WORK ITEM:
When you copy the data, keep every line exactly as written and skip the pictures.

RECORD SET:
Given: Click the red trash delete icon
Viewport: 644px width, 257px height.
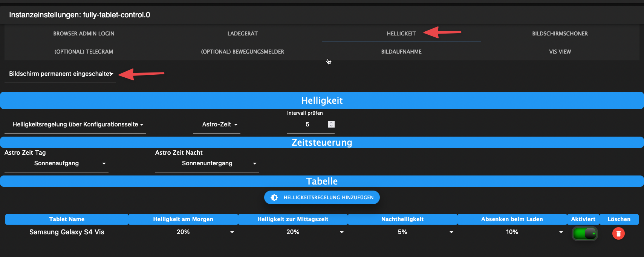Looking at the screenshot, I should tap(618, 234).
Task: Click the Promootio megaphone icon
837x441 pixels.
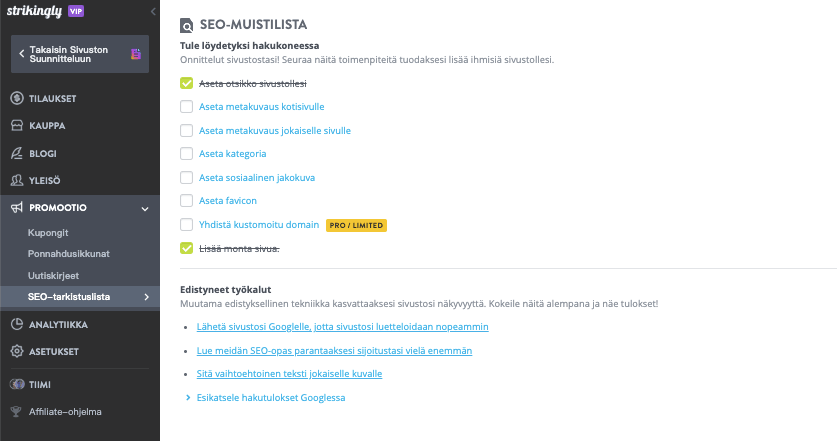Action: click(x=17, y=208)
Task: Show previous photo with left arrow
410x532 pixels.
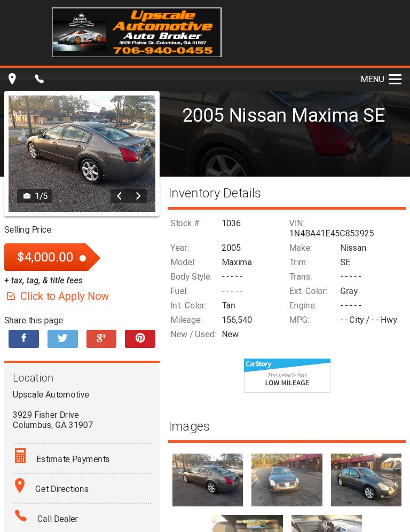Action: click(119, 196)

WRITTEN RESPONSE:
Given: Click the red trash delete icon
Viewport: 644px width, 257px height.
Looking at the screenshot, I should tap(618, 234).
Task: Click the Promootio megaphone icon
837x441 pixels.
Action: click(x=17, y=208)
Task: Show previous photo with left arrow
410x532 pixels.
Action: click(119, 196)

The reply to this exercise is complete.